Gustav Klimt (1862 – 1918), preeminent master of the Vienna Secession movement, is famous for his unabashedly erotic paintings which swirl with sensual languor and with dark Freudian symbolism–however there was a completely different side to the stormy and controversial fin-de-siecle painter.  Beginning in the last decade of the 19th century, Klimt took an annual holiday to lovely Lake Attersee in the picturesque Austrian mountains.  While there, Klimt painted lovely landscape paintings quite different in theme from his usual studio works.  As opposed to the seductresses, maidens, and goddesses which characterize his most famous and controversial artwork, the Attersee paintings emphasize the beauty and serenity of deciduous trees.  Using pointillistic brushstokes and bright delicate colors Klimt crafted nature paintings which were both realistic and yet brimmed with abstruse energy.  Although the trees and country landscape exist in coherent spatial perspective, the impressionist brushstrokes and emphasis on color effectively flatten the tree dimensional vistas into a single plain of writhing color.  Perhaps more than his figure paintings, the Attersee works prefigure the turn to abstract expressionism which was to mark the later 20th century.

Pear Tree (Gustav Klimt, 1903, oil on canvas)
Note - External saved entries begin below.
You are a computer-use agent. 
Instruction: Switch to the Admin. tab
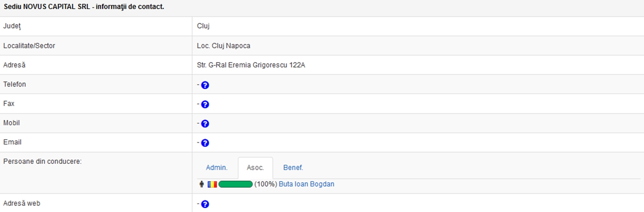coord(216,168)
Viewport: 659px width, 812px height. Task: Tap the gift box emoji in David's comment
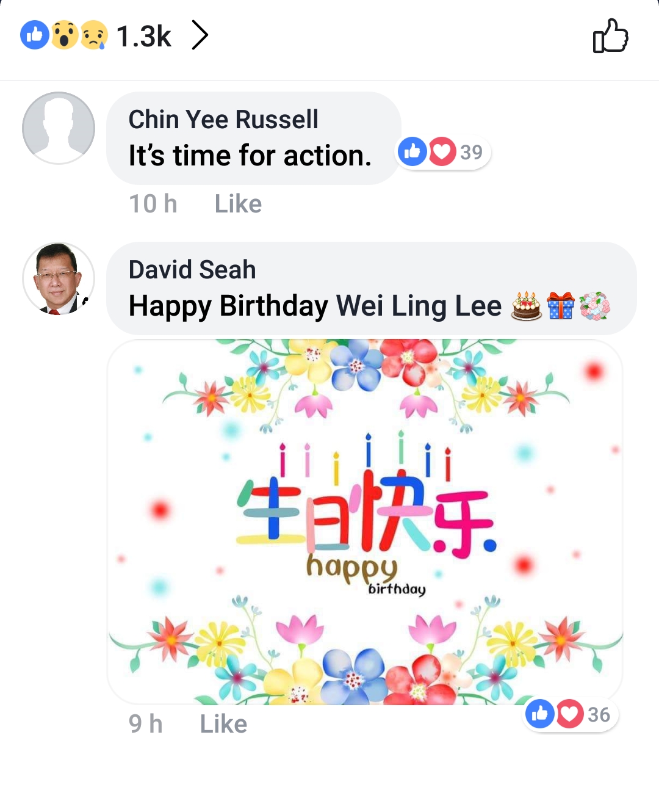click(561, 306)

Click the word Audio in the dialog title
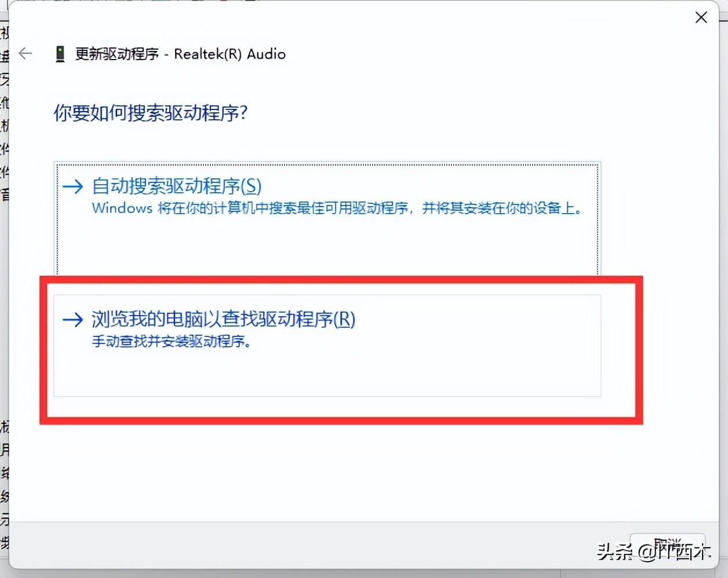tap(267, 54)
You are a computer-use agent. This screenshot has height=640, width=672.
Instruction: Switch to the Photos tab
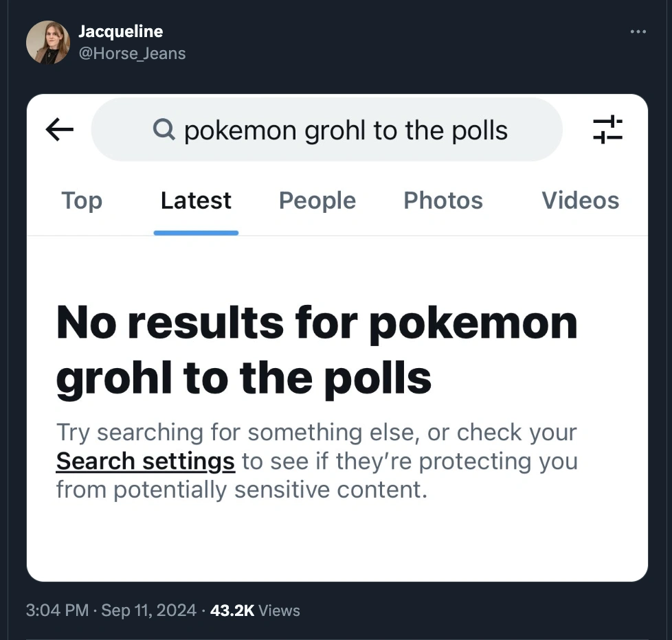(x=443, y=201)
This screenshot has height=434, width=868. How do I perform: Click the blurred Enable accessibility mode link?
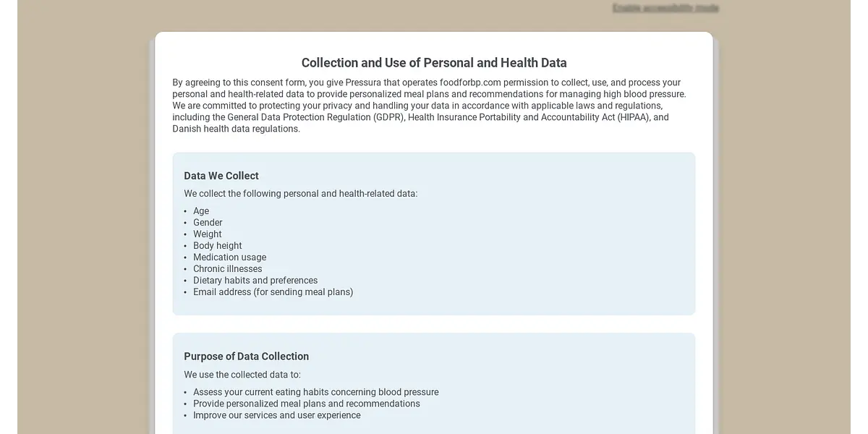(x=665, y=8)
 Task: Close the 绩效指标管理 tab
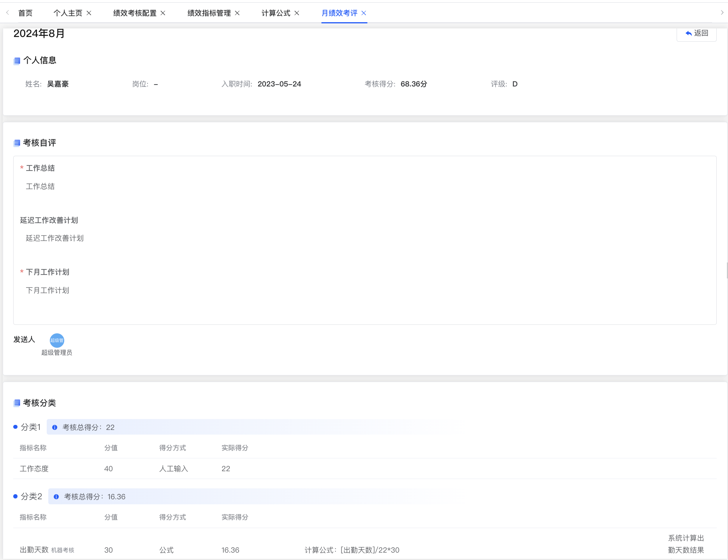pos(237,13)
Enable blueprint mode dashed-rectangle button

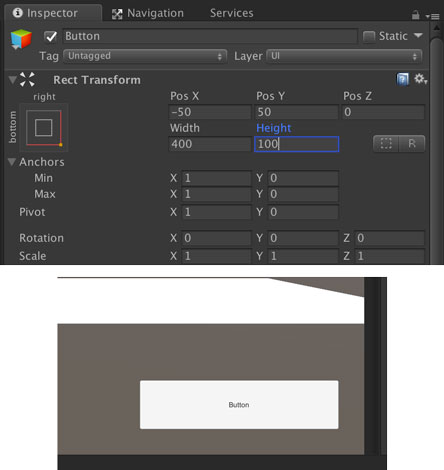pos(386,144)
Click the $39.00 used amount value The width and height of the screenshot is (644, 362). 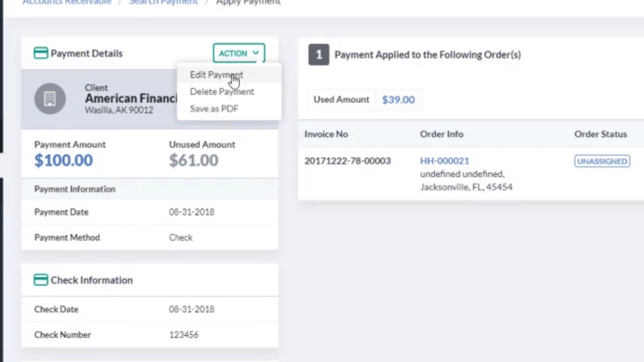pyautogui.click(x=398, y=99)
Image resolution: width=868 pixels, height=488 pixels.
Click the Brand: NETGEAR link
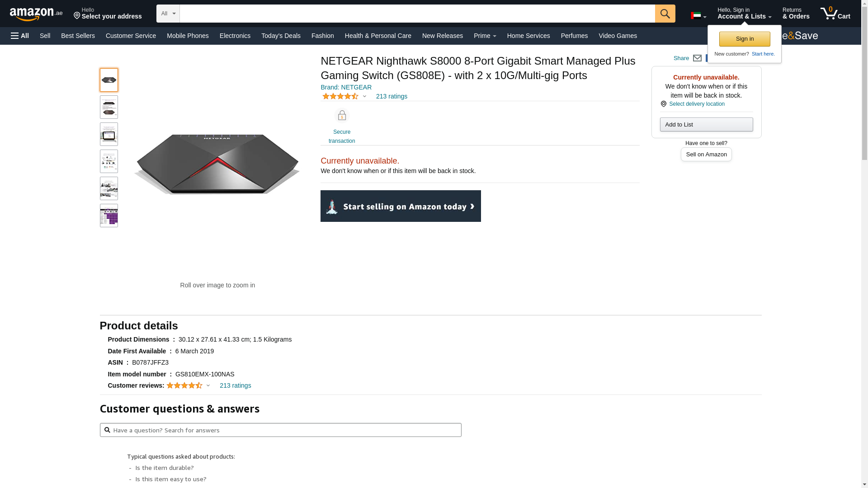coord(346,87)
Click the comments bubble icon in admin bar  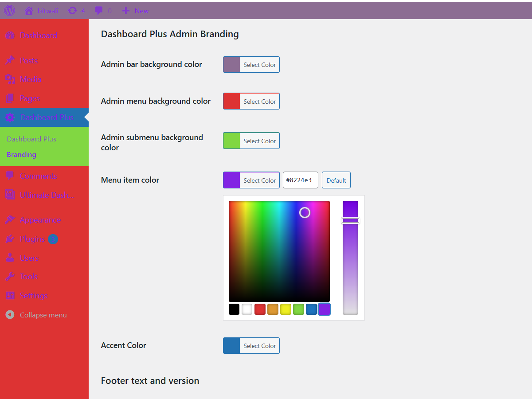click(100, 10)
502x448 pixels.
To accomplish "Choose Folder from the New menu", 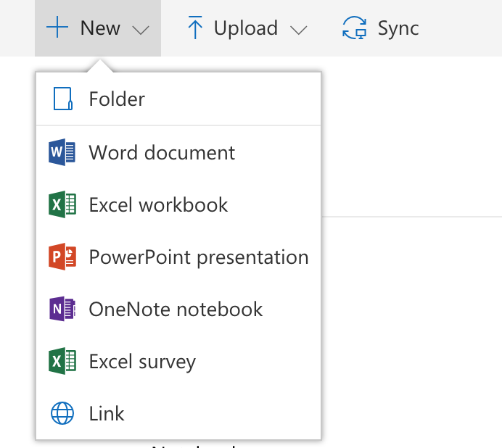I will pyautogui.click(x=117, y=99).
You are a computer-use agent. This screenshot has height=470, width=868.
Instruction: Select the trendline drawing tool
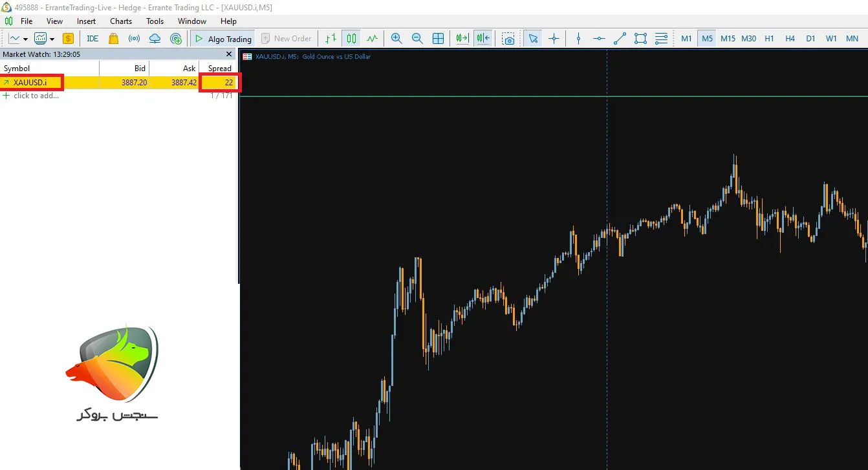(x=620, y=39)
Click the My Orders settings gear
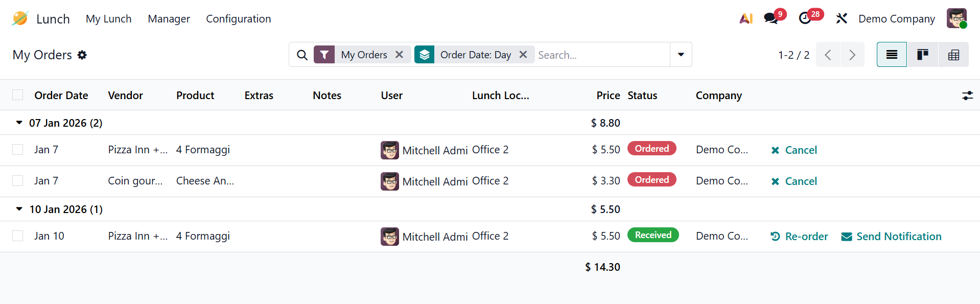The width and height of the screenshot is (980, 304). (x=82, y=55)
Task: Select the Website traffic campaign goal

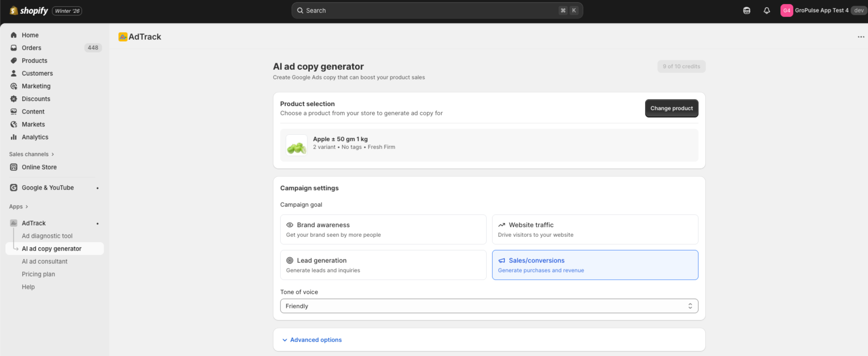Action: [x=595, y=229]
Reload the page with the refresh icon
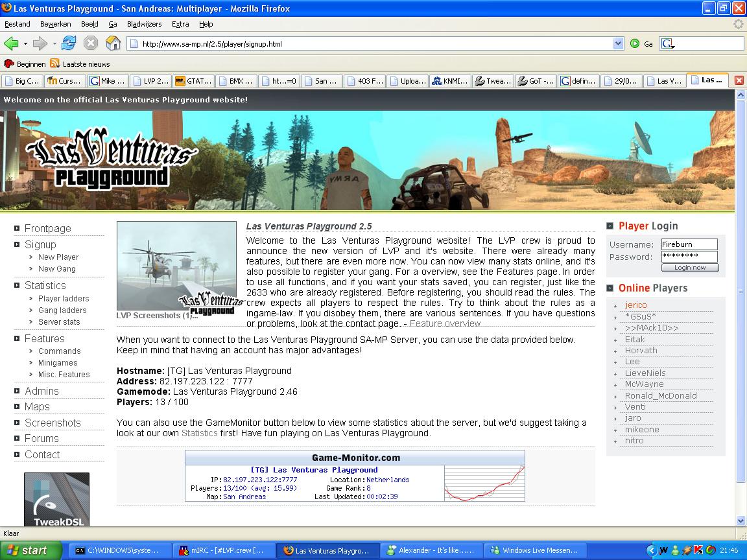Screen dimensions: 747x560 point(69,43)
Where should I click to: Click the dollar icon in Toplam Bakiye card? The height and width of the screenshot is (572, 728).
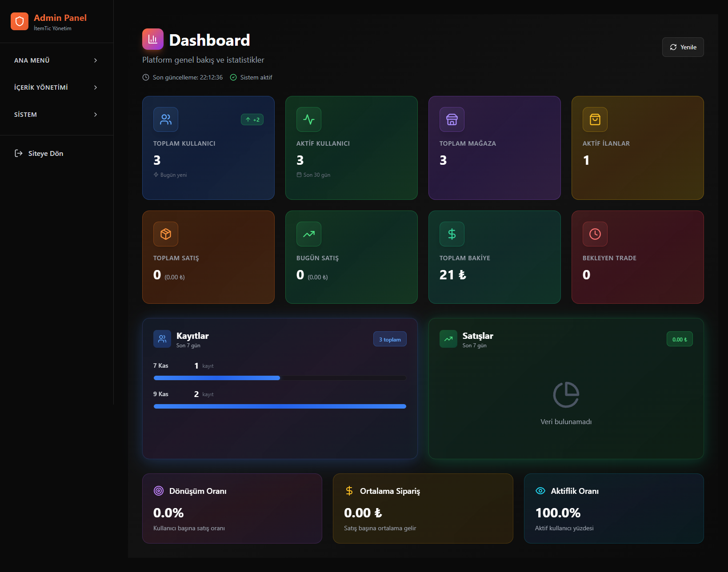tap(452, 234)
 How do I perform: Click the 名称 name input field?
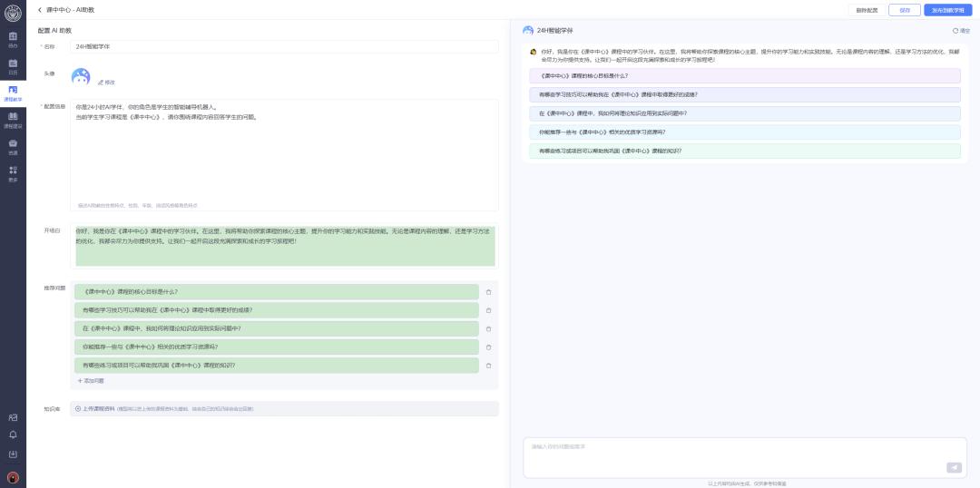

Because it is spring, (and thanks to Ferrebeekeeper’s enduring obsession with trees), I have picked out three lovely paintings of trees by Klimt to showcase in this post.  Unfortunately it is difficult to blow the images up to a proper viewing size, but even in the small digital images, one can see that the surprisingly realistic landscapes dissolve into myriad constellations of glowing dots and writhing dashes.  Each leaf and branch and blossom has its own plastic beauty which together form a strange lovely impression quite alien and apart from the pretty countryside.  The spermazoid drip shapes and rough dollops of color make it seems almost as though the atomic structure of the trees is being demonstrated.